The baby boomer generation, people between 1946 and 1964, grew up in an environment different from the one in which their parents came of age. The Vietnam War played a huge role in shaping how boomers view the world in which they live. Many members of the boomer generation were asked to “pay any price” by their own president. Boomers have worked hard during their lifetimes, and they expect a retirement that reflects that hard work and sacrifice. To understand this generation and what retirement means for them, we must look at their history and the environment in which they lived, both then and now.
The Baby Boomers’ War
For many members of the boomer generation, the lasting effects of the Vietnam War are still carried with them. Older boomers can recall being children of the 1950’s and experiencing the collective fear that the United States had of a deadly conflict with Communist China and the Soviet Union. Schools across the country performed “duck and cover” drills, in the event that hostile powers ever dared drop bombs on our soil. These were the children of World War II veterans, and they were proud of their country and of their parents’ service.
By the late 1960’s, a majority of the American troops in the Vietnam War were in the boomer generation. Though much of the country would eventually turn against the war, 40 percent of the men in the boomer generation did serve. The US Department of Defense (DoD) estimates that the United States spent about $168 billion on the Vietnam War (the equivalent of about $950 billion today). To this day, 75,000 Vietnam veterans are disabled due to injuries received during the war, and many live with lasting injuries that cannot be seen.
A Different Retirement
Baby boomers are experiencing a much different type of retirement than that of their parents. The reasons for this are:
- Increase in longevity
- Savings instead of pensions
- More expensive retirement goals
Due to higher life expectancy today than ever before, people who retire in their 60’s now may be retired for several decades, whereas their parents’ average lifespans meant they were usually in retirement for only about 15 years.

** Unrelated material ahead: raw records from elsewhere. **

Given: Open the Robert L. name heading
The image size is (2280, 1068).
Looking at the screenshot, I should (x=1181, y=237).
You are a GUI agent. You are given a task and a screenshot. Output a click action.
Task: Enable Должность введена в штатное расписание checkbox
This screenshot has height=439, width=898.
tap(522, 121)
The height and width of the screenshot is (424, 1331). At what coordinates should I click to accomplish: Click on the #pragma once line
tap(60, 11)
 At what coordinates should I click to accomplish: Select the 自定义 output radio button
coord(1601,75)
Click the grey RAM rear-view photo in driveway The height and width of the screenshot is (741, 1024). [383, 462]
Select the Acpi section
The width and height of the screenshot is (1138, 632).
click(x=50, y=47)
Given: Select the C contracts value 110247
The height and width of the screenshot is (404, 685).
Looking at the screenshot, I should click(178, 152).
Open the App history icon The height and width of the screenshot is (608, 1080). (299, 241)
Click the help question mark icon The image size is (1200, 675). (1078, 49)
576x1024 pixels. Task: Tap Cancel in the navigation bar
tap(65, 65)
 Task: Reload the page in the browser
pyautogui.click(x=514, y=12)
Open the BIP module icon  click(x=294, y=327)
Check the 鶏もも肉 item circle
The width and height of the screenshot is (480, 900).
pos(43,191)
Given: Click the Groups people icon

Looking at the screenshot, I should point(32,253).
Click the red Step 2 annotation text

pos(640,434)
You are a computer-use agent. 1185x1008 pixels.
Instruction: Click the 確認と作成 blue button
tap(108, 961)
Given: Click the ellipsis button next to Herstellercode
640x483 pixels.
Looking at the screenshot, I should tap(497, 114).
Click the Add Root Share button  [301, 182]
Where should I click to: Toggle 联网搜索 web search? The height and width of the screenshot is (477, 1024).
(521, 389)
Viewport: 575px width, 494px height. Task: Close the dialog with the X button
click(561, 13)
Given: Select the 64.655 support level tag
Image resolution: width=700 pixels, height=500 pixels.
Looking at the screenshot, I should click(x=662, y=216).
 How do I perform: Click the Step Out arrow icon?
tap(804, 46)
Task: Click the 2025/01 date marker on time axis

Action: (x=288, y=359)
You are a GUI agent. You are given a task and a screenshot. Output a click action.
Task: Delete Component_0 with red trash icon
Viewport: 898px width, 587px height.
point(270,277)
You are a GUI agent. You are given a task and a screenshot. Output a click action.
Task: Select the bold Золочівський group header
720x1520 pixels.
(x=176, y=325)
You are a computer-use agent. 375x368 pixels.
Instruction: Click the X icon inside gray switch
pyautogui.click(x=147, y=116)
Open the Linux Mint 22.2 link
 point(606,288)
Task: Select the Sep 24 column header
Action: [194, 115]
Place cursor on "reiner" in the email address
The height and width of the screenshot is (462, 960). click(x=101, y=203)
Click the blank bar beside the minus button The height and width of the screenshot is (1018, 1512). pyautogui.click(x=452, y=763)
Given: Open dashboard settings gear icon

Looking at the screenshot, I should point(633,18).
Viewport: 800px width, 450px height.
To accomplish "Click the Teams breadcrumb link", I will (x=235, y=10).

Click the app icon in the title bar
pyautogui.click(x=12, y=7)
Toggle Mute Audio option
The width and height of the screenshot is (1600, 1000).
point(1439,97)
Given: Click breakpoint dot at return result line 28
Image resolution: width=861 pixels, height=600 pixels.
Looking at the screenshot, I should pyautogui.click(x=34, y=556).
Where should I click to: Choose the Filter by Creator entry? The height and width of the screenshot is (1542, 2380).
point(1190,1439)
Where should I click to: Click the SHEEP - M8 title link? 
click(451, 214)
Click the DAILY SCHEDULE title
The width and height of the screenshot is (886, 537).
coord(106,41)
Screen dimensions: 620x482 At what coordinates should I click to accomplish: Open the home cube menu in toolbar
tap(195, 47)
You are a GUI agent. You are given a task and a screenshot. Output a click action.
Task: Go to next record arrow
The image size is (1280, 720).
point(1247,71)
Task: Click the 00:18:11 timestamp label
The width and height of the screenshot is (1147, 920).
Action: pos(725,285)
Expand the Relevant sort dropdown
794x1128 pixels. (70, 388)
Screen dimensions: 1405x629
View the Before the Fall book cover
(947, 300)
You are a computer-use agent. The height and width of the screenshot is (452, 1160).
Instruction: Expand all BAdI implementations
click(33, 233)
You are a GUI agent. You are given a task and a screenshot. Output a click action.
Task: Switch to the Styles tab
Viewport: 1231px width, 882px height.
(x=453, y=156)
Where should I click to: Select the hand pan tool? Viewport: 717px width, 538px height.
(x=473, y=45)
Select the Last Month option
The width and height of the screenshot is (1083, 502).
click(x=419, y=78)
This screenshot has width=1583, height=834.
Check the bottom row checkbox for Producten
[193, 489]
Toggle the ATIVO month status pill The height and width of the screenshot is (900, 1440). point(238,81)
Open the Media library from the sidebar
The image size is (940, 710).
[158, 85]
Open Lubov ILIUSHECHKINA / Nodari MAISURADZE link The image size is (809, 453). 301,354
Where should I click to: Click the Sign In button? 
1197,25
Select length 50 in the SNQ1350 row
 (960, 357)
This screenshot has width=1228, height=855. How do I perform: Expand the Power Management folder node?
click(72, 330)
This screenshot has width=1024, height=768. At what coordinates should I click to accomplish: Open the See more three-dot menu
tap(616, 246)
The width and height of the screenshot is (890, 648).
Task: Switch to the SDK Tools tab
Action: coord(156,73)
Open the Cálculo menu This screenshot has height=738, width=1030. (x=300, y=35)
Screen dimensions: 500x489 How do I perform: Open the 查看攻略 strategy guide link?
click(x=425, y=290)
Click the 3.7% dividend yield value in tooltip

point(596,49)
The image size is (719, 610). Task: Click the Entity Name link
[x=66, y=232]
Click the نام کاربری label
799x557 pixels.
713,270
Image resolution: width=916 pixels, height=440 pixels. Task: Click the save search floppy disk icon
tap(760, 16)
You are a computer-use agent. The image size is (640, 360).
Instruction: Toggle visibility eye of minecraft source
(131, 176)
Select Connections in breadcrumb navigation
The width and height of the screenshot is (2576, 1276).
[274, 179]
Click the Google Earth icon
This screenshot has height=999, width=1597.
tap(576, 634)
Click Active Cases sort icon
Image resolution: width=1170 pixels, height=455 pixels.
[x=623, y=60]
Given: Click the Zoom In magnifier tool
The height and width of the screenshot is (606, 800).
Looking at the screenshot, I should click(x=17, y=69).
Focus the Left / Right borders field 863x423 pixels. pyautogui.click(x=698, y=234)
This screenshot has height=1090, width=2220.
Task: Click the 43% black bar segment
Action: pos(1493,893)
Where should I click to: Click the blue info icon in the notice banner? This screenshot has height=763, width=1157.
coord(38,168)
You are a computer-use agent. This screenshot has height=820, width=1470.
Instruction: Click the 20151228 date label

Expecting to be retired for twice as long or longer than their parents means baby boomers need to have access to or have more money saved than the previous generation had.
While baby boomers’ parents had lower per capita incomes than the boomer generation, many of their parents had corporate pensions provided by their employers. The boomer generation demanded higher salaries and did not always stick with just one job, as their parents had done. Because of these changes in the working environment, pensions became the retirement savings plans known as 401(k)s. While a 401(k) can help you put away earnings toward retirement, many boomers do not have enough saved in their retirement plans to cover 30+ years of retirement. Since corporate pensions are not the norm these days, it can be hard for boomers to find the money to cover basic needs during retirement.
Being babies of the Depression-era, boomers’ parents had less expensive retirement goals than their children. Boomers often look for their retirement savings to cover more expensive things, like travel and long vacations to exotic new places. These goals are possible if boomers are careful with their savings and use the benefits that are available to them.